Specifically, BOA increased its commercial and industrial loans percentage to 20% while sustaining its real estate loans at a steady 25%. The higher percentage of loans in BOA's balance sheet as compared to all commercial banks in 2016 underscores its aggressive lending strategies and greater market penetration, contributing to its higher revenue compared to its peers.
Securities Comparison
In terms of securities, the 2016 data shows that commercial banks allocated 20% of their assets to this segment, comprised mainly of U.S. government and agency securities (14%) and other state and local government securities (6%). Bank of America's securities in 2019 revealed a more conservative approach, with securities making up only 10% of its total assets.

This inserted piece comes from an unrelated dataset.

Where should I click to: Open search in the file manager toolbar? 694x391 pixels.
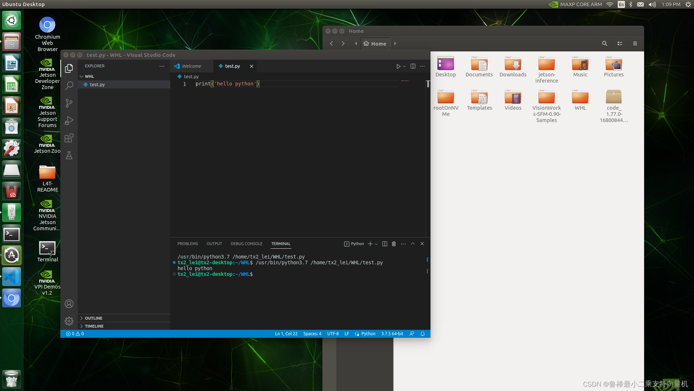[604, 43]
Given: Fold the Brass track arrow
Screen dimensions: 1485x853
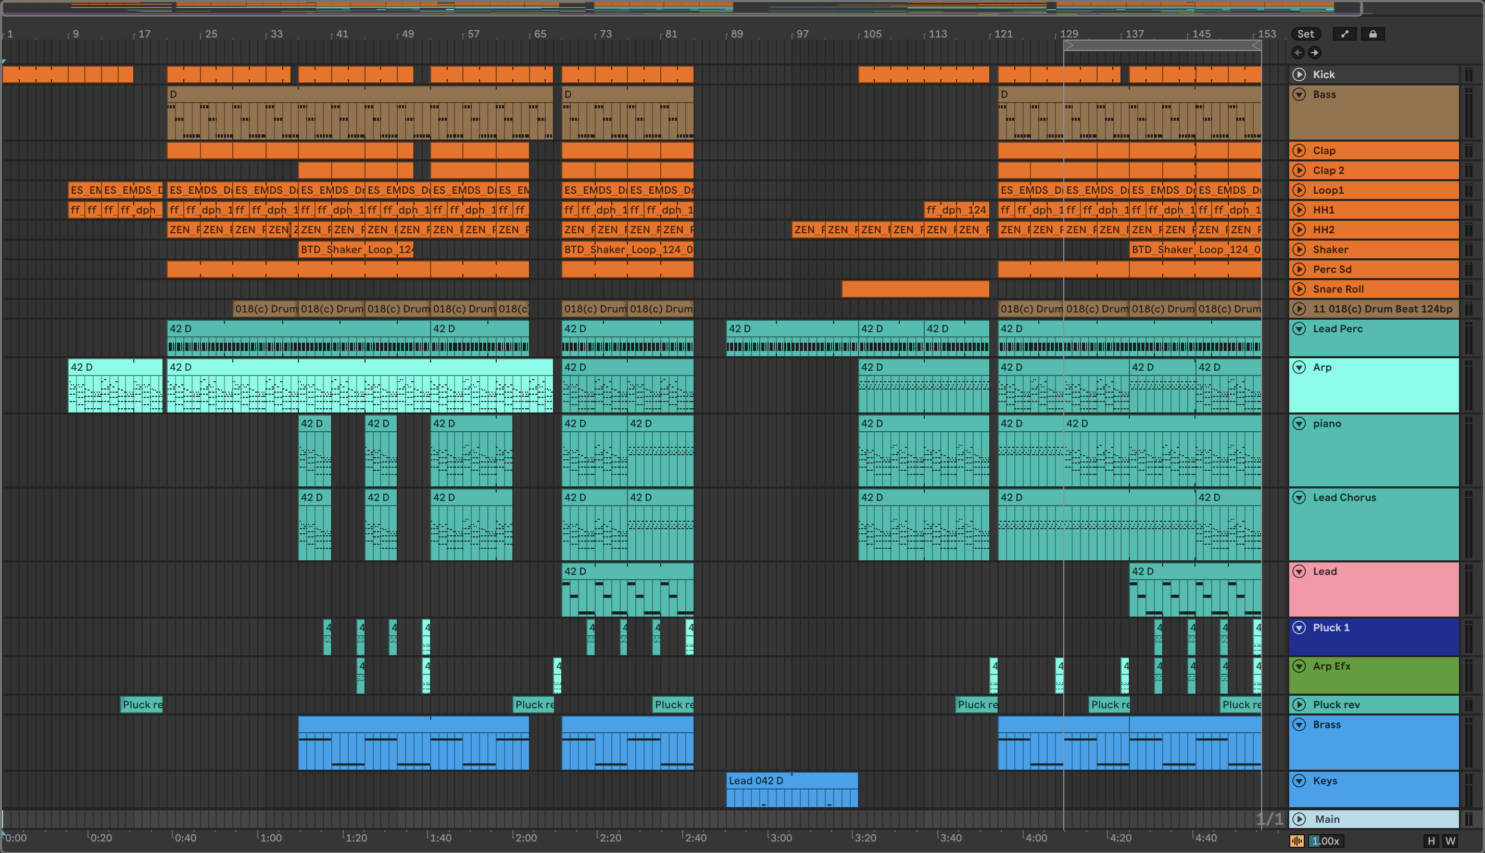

The notable drop in securities percentage emphasizes BOA's choice to leverage more capital into loans rather than diversify into securities.
This strategic shift towards a higher loan percentage may reflect BOA's confidence in the lending market's stability and its ability to manage loan defaults better than securities investments, which can fluctuate significantly in volatile market conditions.
Conclusion
This comparative analysis of the balance sheets articulates the differences in asset allocation towards loans and securities between Bank of America in 2019 and all commercial banks in 2016. BOA's substantial focus on loans compared to its peers indicates a commitment to growth through lending, while its reduced allocation to securities suggests a potential risk management approach tailored to the prevailing economic conditions.
References
- Federal Reserve. (2016). Statistical Release: Commercial Bank Assets and Liabilities.
- Bank of America. (2019). Annual Report 2019.
- National Bureau of Economic Research. (2020). The Role of Loans in Bank Performance.
- FDIC. (2017). 2016 National Economic Indicators Report.
- Moody’s Analytics. (2018). Banking Sector Insights: A Focus on Loan Data.
- OECD. (2019). Economic Outlook for Bank Lending.
- IMF. (2019). Global Financial Stability Report.
- The Wall Street Journal. (2019). Trends in Commercial Banking.
- Pew Charitable Trusts. (2018). The Impact of Loans on Economic Growth.
- Harvard Business Review. (2020). Understanding Bank Risk Management Strategies.